1.8.2012

Statt der Banken wird eine Ideologie gerettet

FAZ: Banken und Versicherungen haben […] auf Staatsanleihen vertraut. Wenn die nun ihren Wert einbüßen, dann kollabieren doch auch diese Institute, mit fürchterlichen Folgen für Sparer und Versicherte. […]

HUDSON: Das ist falsch. Schon einen Tag nach dem Schuldenschnitt könnten die Banken und die Versicherungen ihre wichtigen Funktionen wiederaufnehmen. Die Chefin der amerikanischen Einlagensicherung, Sheila Bair, hat das mal ausführlich erklärt. Sie hätte beispielsweise die Einlagen der sehr leichtsinnigen Citibank retten, die normalen Bankfunktionen bewahren und die problematischen Zweige der Bank schließen können. Verluste hätten nur die Zocker an der Spitze erlitten.
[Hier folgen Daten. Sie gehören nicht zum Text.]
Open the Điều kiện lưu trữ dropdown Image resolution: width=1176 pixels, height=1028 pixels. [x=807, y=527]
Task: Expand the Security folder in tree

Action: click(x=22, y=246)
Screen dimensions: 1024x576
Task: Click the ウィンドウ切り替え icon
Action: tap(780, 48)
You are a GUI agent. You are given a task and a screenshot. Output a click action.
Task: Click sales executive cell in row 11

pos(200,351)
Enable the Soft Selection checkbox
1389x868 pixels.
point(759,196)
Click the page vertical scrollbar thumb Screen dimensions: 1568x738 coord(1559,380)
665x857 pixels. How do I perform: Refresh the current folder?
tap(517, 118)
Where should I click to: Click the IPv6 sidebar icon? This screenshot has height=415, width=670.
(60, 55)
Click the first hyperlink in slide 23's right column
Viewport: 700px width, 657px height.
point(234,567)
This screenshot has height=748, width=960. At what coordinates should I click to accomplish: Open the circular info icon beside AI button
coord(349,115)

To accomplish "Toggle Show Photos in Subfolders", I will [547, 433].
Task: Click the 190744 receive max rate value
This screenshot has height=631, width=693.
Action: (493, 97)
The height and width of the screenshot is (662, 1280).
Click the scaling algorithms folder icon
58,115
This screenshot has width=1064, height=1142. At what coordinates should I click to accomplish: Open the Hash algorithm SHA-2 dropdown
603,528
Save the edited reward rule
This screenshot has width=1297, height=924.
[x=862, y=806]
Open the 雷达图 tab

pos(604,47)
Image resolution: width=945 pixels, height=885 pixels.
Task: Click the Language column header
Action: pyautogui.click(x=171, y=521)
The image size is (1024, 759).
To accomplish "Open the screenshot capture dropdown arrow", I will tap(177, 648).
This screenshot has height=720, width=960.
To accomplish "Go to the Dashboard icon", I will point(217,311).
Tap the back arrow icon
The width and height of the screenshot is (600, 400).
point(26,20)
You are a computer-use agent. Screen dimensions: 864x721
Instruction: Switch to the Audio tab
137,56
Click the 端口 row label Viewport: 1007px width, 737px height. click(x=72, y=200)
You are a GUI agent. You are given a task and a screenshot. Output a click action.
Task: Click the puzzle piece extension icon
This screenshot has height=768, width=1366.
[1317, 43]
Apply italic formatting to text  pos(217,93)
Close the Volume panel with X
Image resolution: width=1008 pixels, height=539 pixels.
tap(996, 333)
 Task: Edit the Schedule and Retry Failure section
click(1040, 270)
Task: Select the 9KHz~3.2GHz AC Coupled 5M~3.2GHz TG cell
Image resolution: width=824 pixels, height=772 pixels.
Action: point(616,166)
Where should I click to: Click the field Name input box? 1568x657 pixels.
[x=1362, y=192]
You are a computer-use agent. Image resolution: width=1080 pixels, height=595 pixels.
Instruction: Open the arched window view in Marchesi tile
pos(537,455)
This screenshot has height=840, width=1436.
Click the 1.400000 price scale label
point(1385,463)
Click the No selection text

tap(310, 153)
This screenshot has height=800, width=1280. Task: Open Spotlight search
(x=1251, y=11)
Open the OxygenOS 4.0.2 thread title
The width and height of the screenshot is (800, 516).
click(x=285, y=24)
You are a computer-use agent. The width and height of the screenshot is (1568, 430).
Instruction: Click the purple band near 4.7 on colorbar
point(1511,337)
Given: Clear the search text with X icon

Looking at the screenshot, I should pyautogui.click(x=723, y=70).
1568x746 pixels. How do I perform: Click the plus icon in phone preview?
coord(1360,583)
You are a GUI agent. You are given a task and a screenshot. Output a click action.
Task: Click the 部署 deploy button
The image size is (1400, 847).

(Michael Hudson und Sahra Wagenknecht im Interview mit der FAZ; Link oben von mir; via.)

All das ist nichts Neues; es ist aber schon mehr als erstaunlich, welche Meinungen (man könnte vielleicht besser sagen: Einsichten) sich plötzlich selbst im Mainstream der FAZ wiederfinden.

Hudsons Zusammenfassung der Situation:

Statt der Banken wird eine Ideologie gerettet, nämlich jene, dass all die Schulden irgendwann tatsächlich zurückgezahlt werden müssen. Doch das Problem kann auch ganz anders gelöst werden.